Elle pense qu’il la manipule, en faisant semblant de l’écouter et souffre de cette confusion. La frustration, avec cette troisième voix au téléphone, envenime une rencontre qui préfigure l’horreur fasciste : l’interdiction des  livres; suivie d’une explosion de rage qui aurait vite mené à un meurtre si, 
entre temps, la pièce n’avait pas pris fin rapidement. Le public tétanisé par la montée inattendue de cette violence voit qu’un conflit idéologique peut mener à une perte de contrôle: comme David Mamet veut  le montrer avec cette montée d’un féminisme radical qui lui fait peur.  

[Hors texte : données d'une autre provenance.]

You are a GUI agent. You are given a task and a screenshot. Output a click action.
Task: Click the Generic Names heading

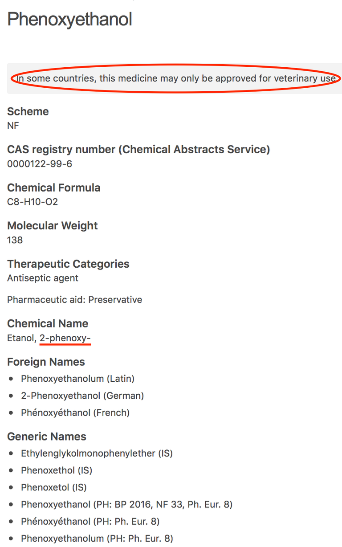click(x=47, y=437)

Mais il nous livre une analyse très fine de la manière dont le pouvoir s’introduit dans une communauté à travers le langage. Oleanna aurait pu seulement être un échange intéressant entre une étudiante et son  professeur mais devient un rituel où les protagonistes se transforment  en archétypes de destruction mutuelle… Les personnages incarnent des pulsions de mort qui les mènent à leur perte. La confusion et la rapide escalade des  réponses criminalisent le professeur mais empoisonnent aussi cette étudiante incapable d’entendre l’autre.  Et le tragique devient alors  inévitable…

Le metteur en scène évite tout naturalisme et saisit très bien le mouvement de l’ensemble de la pièce et  il  nous renvoie aux idées de son auteur qui craint de voir arriver une confrontation  idéologique sans aucun raisonnement où seraient libérées les pulsions les plus primaires de l’être humain. La conclusion de David Mamet était prévisible… La pièce a beaucoup énervé le public qui ne pouvait accepter cette fin où a failli être démontrée la culpabilité du professeur. Montrer les passions extrêmes pour arriver enfin à un équilibre comportemental: David Mamet s’en remet à Aristote et nous renvoie à sa fameuse catharsis. Il nous montre qu’il faut savoir gérer ces passions extrêmes… 

Le metteur en scène a bien saisi le rythme saccadé des échanges et a respecté la pièce. Et, même si on ne partage pas ses opinions, David Mamet avait senti les conséquences possibles d’une forme de théâtre idéologique et a vu l’utilité d’une véritable catharsis quotidienne pour prévenir la violence fasciste dans le monde. Et il nous offre ici une étrange cérémonie !

Alvina Ruprecht

Gladstone Theatre, Ottawa  (Canada) jusqu’au 26 novembre.